The Cloud and E-discovery: A Complex Challenge
Is IT actually ready for cloud E-discovery, or is it just assuming it is ready?
If you are responsible for data retention (electronically stored information or ESI) and you are using the cloud for even something as mundane as voice mail, e-mail and IM, get ahead of the lawyers for E-discovery. You never know when some legal action will be taken against your organization. This country loves lawsuits. Is your IT department ready to satisfy the E-discovery requirements? What if the data is in the cloud? When an organization subscribes to UC or contact center services in the cloud, the ESI is in the cloud. When employees use social media like Facebook or LinkedIn for work, the ESI problem worsens.
Assuming that the data is easily accessible and in original unmodified form is just that, an assumption. This assumption by the organization’s lawyers is reasonable, but is IT actually ready for cloud E-discovery, or is it just assuming it is ready? The Federal Rules of Civil Procedure require an organization to be able to produce ESI that has been preserved by the organization and can be demonstrate to have in their possession, custody and control. When the cloud is involved, then this is a joint--organization and cloud provider--responsibility. This is a murky area. There are few court cases to base decisions upon for an organization’s lawyers to review.

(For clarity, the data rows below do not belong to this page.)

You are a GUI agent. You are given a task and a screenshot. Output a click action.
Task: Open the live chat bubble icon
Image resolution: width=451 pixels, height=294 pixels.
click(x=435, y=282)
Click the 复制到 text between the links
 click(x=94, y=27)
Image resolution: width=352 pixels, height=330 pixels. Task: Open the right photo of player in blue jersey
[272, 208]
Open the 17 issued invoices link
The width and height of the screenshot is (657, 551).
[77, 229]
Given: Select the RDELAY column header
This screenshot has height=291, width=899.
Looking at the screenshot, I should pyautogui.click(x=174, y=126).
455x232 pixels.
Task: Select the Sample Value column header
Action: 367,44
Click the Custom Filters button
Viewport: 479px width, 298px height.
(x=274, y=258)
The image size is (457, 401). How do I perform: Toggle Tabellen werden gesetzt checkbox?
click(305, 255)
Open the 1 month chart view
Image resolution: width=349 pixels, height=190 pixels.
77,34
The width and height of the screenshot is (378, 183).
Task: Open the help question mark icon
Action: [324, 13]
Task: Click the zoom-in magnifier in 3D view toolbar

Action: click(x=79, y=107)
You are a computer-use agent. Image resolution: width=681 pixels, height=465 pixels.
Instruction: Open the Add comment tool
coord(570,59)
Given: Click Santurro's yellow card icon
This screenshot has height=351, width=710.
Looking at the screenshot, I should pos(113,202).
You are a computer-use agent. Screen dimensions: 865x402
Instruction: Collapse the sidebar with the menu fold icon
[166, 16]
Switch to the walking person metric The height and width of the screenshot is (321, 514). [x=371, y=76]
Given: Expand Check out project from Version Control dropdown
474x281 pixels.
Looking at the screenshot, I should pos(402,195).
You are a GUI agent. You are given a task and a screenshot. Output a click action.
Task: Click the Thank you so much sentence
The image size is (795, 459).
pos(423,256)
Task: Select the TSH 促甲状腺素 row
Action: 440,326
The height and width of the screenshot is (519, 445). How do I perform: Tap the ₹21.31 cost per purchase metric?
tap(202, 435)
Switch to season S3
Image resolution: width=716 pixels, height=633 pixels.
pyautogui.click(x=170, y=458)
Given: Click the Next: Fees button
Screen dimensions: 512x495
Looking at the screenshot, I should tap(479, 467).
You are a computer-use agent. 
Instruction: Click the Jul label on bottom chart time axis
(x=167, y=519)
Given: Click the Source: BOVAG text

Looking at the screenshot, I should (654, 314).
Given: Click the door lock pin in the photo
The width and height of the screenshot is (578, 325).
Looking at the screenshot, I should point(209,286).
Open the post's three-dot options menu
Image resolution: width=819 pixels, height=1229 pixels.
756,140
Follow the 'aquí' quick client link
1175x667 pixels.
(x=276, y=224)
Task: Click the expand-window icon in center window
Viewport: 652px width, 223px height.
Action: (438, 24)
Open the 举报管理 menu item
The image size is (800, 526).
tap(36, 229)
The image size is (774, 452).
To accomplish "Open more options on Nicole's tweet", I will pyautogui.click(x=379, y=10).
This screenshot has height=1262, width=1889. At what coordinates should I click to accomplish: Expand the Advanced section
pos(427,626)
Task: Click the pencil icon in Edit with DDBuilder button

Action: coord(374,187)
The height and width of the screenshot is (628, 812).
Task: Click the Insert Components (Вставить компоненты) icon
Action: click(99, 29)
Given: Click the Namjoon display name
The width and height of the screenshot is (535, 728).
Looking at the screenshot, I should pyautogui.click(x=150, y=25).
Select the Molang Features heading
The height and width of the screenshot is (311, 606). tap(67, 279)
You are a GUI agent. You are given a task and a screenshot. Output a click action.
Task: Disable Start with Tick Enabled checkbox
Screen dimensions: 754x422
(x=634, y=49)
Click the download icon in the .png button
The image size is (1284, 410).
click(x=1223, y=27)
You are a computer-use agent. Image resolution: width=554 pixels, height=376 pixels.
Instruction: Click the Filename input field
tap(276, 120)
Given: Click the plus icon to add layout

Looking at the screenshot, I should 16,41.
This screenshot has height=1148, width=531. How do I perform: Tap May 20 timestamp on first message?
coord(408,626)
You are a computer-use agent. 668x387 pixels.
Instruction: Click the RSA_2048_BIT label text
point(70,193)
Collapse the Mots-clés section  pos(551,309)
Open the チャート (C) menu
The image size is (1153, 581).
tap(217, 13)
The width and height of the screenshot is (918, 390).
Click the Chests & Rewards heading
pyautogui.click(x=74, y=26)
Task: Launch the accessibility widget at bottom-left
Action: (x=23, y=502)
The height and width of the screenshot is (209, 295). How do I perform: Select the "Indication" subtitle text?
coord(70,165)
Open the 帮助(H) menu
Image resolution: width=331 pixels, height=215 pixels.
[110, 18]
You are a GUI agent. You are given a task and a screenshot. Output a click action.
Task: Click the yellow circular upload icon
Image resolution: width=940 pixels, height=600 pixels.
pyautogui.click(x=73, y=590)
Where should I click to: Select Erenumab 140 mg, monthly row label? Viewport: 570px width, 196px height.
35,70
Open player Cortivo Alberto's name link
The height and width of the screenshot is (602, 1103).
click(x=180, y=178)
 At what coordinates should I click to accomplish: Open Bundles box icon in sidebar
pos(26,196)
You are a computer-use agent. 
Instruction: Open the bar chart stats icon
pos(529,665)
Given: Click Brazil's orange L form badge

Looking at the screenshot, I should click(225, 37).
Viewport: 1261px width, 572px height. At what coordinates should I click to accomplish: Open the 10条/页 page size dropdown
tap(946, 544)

A cloud problem is that the organization does not know where the data is stored. Further, the organization may be unaware of the data format stored and the data format required. Another wrinkle is how fast can the cloud provider deliver the data?
There are three approaches for E-discovery in the cloud. Christine Taylor of the Taneja Group posted a blog on this subject, "9 Top Trends in eDiscovery #4: eDiscovery in the Cloud". She defines the approaches and the risks associated with cloud E-discovery:
1. Using the cloud for E-discovery application delivery (SaaS), is low risk since data itself stays behind the organization’s firewall. The SaaS packages cover processes like data collection, data preservation, and review.
2. Archiving data sent to the cloud and contracting with the cloud provider to run E-discovery processes is also low risk. This puts the responsibility on the organization to select a secure service with an excellent track record.
3. Organizations that store active data in the cloud and are subject to security, privacy and other regulatory actions are the highest risk of the three. This is where the service level agreements are inadequate and usually do not have mechanisms available to report on physical data locations to their customers. This can be a serious defensibility issue for the organization. This is the likely scenario for those organizations that subscribe to UC or contact center services in the cloud.
Clearwell Systems, now part of Symantec, published a survey in June 2011, "Clearwell Systems Survey Finds Cloud and Social Media Applications will be Twice as Relevant in E-Discovery by End of 2011". The survey results show dramatic changes from the 2010 survey.
* Sixty percent of respondents expected E-discovery of cloud-based applications in 2011, twice the number in 2010.
* When social media applications were covered in the survey, 58 percent of respondents expected to manage them as part of e-discovery in 2011, twice the 27 percent who did so in 2010.
* The number of lawsuits and regulatory inquiries increased 70 percent from 2009 to 2010.
* Seven out of 10 companies believed that E-discovery investigations would continue to increase.
* In response to these issues, 93 percent of the surveyed organizations intended to bring some portion of ESI for E-discovery in-house over the next year.
Some good advice to follow is:
1. E-mail may be well covered by the cloud contracts. Other media may not, including voice mail, IM, video web conferencing.
2. Know where your ESI is stored at all times.
3. Cloud subscriptions are easy to implement. Watch out for business units that go their own way outside of IT.
4. Plan for E-discovery. Don't just respond to an E-discovery request when it arises.